Pharmacologically enhancing the glycolytic pathway further promotes H1N1 replication. A A549 cells were infected with H1N1 at an MOI of 1, with or without PS48 (5 or 10 mmol/L) treatment at the same time. Cells were harvested at 24 h p.i., and intracellular NP level was measured by Western blotting. B, C A549 cells were infected with H1N1 at an MOI of 1, with or without PS48 (10 mmol/L) treatment at the same time. Cells were harvested at 24 h p.i., and intracellular viral RNA (M) was measured by qRT-PCR (B), β-actin expression was used as an internal control. Cell supernatants were harvested at 24 h p.i., and viral titer levels were measured by plaque forming unit assay (C).
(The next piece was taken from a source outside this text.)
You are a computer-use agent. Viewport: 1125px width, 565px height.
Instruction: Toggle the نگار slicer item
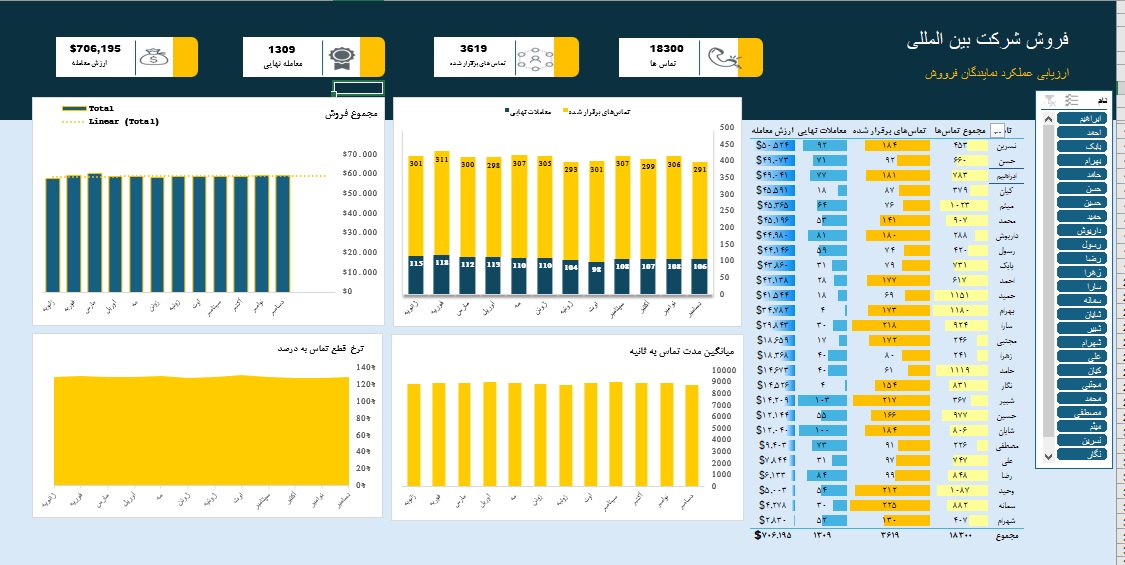tap(1083, 454)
D A549 cells were infected with H1N1 at an MOI of 1, with or without PS48 (10 mmol/L) treatment at the same time. The morphological changes of A549 cells at 24 h p.i. under a phase contrast microscope were shown. **P < 0.01, ***P < 0.001.

Fig. 5

The effect of glycolysis inhibitors or enhancer on interferon induction. A–D A549 cells were mock infected or infected with H1N1 at an MOI of 1, with or without 50 mmol/L 2DG or 100 mmol/L oxamate treatment at the same time. Cells were harvested at 24 h p.i., and IFN-α (A), IFITM1 (B), ISG56 (C), and MxA (D) mRNA levels were measured by qRT-PCR. β-actin expression was used as an internal control. E–H A549 cells were mock infected or infected with H1N1 at an MOI of 1, with or without 10 mmol/L PS48 treatment at the same time. Cells were harvested at 24 h p.i., and IFN-α (E), IFITM1 (F), ISG56 (G), and MxA (H) mRNA levels were measured by qRT-PCR. β-actin expression was used as an internal control. **P < 0.01, ***P < 0.001.

Fig. 6

Schematic of the proposed model for glycolysis involvement in H1N1 replication. H1N1 activates HIF-1 pathway and then induces glycolysis to promote efficient viral replication.